—¡Qué chiquilla tan encantadora!; es una verdadera belleza —dijo Steerforth cogiéndome del brazo—. Es un sitio de lo más original y una gente de lo más curiosa; y las sensaciones que se tienen con ellos son completamente nuevas.
—Y además, qué suerte hemos tenido —respondí— llegando en el momento de su alegría ante la perspectiva de ese matrimonio. ¡Nunca he visto gente más maravillosa! ¡Qué delicia verlos y tomar parte en su honrada alegría, como lo hemos hecho!
—Pero el muchacho es un lerdo al lado de la chiquilla, ¿no te parece? —dijo Steerforth.
Había estado tan cordial con él y con todos ellos, que sentí como un golpe ante aquella inesperada y fría réplica. Pero volviéndome rápidamente hacia él y viendo una sonrisa en sus ojos, contesté tranquilizado:
—¡Ah, Steerforth! Es muy tuyo el bromear a costa de los pobres y pelearte con miss Dartle para ocultar tus verdaderas simpatías. Te conozco muy bien, y cuando veo lo perfectamente que los comprendes, lo exquisitamente que tomas parte en la alegría de un pobre pescador como míster Peggotty, o en el amor por mí de mi antigua niñera, sé que no hay una alegría ni una tristeza ni una sola emoción de esta gente que te deje indiferente, y te quiero y te admiro por ello, Steerforth, veinte veces más.
Él se detuvo, y mirándome a la cara dijo:
—Florecilla, creo que hablas con sinceridad y que eres bueno. ¡Ojalá todos fuéramos así!
Un momento después cantaba alegremente la canción de míster Peggotty, mientras recorríamos a buen paso el camino de Yarmouth.
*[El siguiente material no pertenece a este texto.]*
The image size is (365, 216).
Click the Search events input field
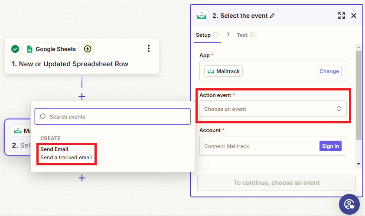point(117,116)
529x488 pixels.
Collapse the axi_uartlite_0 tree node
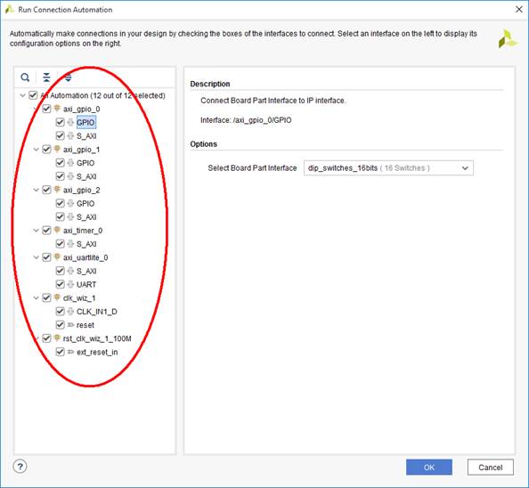click(x=36, y=257)
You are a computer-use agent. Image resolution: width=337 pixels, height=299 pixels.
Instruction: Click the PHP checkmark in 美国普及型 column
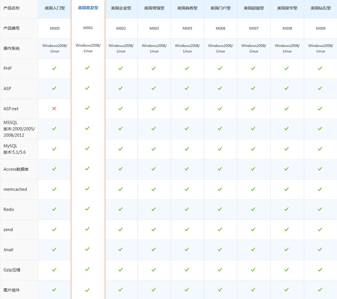(x=87, y=68)
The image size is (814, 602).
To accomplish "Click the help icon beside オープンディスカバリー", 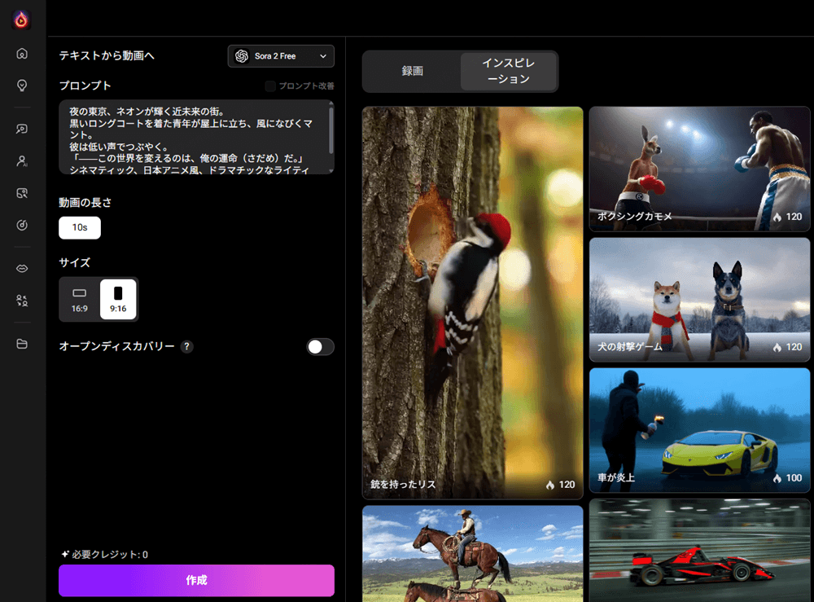I will 187,346.
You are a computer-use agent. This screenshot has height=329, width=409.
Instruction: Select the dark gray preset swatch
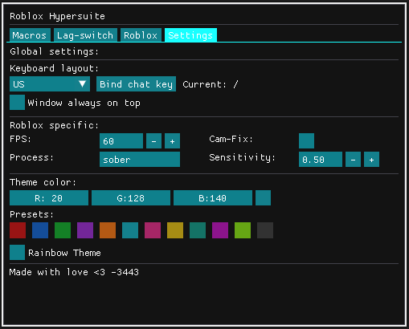click(265, 230)
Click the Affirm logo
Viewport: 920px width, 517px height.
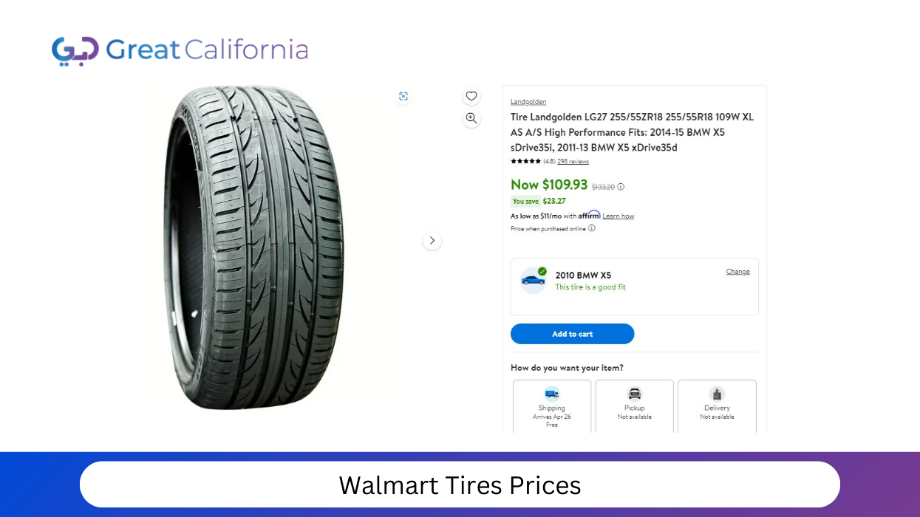[589, 215]
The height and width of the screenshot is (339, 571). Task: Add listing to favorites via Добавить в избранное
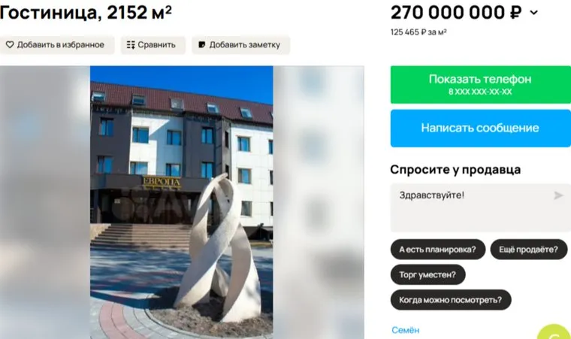tap(55, 45)
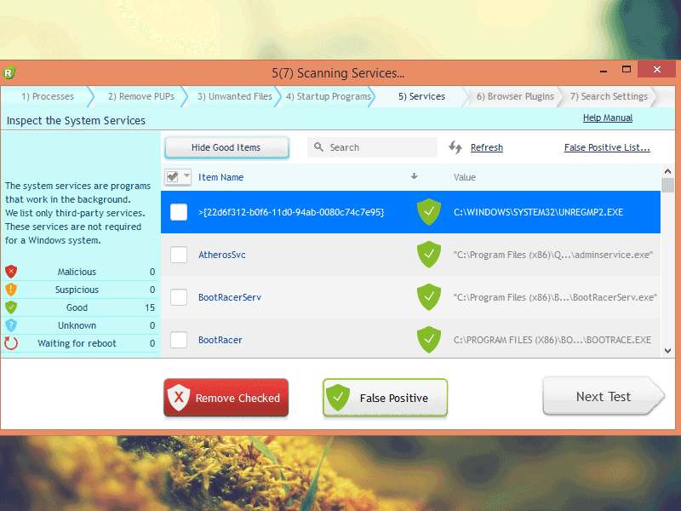Click the app logo in title bar

tap(9, 73)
Lugares antiguos y gente nueva
Steerforth y yo permanecimos más de quince días en el campo. Estábamos bastante tiempo reunidos (no necesito decirlo), pero a veces nos separábamos durante algunas horas. Él era muy buen marinero; en cambio yo no lo era, y cuando Steerforth se iba en el barco con míster Peggotty, lo que era su diversión favorita, yo, por lo general, permanecía en tierra. Mi residencia en casa de Peggotty también me ataba algo, pues sabiendo lo asiduamente que atendía a Barkis durante el día, no me gustaba hacerla esperarme por la noche; mientras que Steerforth, como vivía en el hotel, no tenía que consultar más que su propio humor. Así, llegué a saber que después de que yo estuviera en la cama, armaba pequeñas cuchipandas con los pescadores y con míster Peggotty en la taberna que se llamaba «La gustosa afición» y que se vestía de marinero para pasar la noche en el mar a la luz de la luna, volviendo con la marea de la mañana. Ya sabía yo que su naturaleza activa y su carácter impetuoso encontraban mucho placer en la fatiga corporal y en las tormentas, como en todos los demás medios de excitación que podían ofrecérsele; por lo tanto, no me extrañó nada saber aquellos entretenimientos.
Había también otra razón que nos separaba algunas veces y es que a mí, como es natural, me interesaba mucho Bloonderstone y me gustaba ir a contemplar los lugares testigos de mi infancia, mientras Steerforth, después de haberme acompañado una vez, no tuvo ya ningún interés en volver; tanto es así, que tres o cuatro veces, en ocasiones que recuerdo perfectamente, nos separamos después de desayunar muy temprano para encontrarnos por la noche bastante tarde. Yo no tenía idea de cómo empleaba él aquel tiempo; únicamente sabía que era muy popular en el pueblo y que encontraba cien maneras de divertirse donde otro no habría encontrado ninguna.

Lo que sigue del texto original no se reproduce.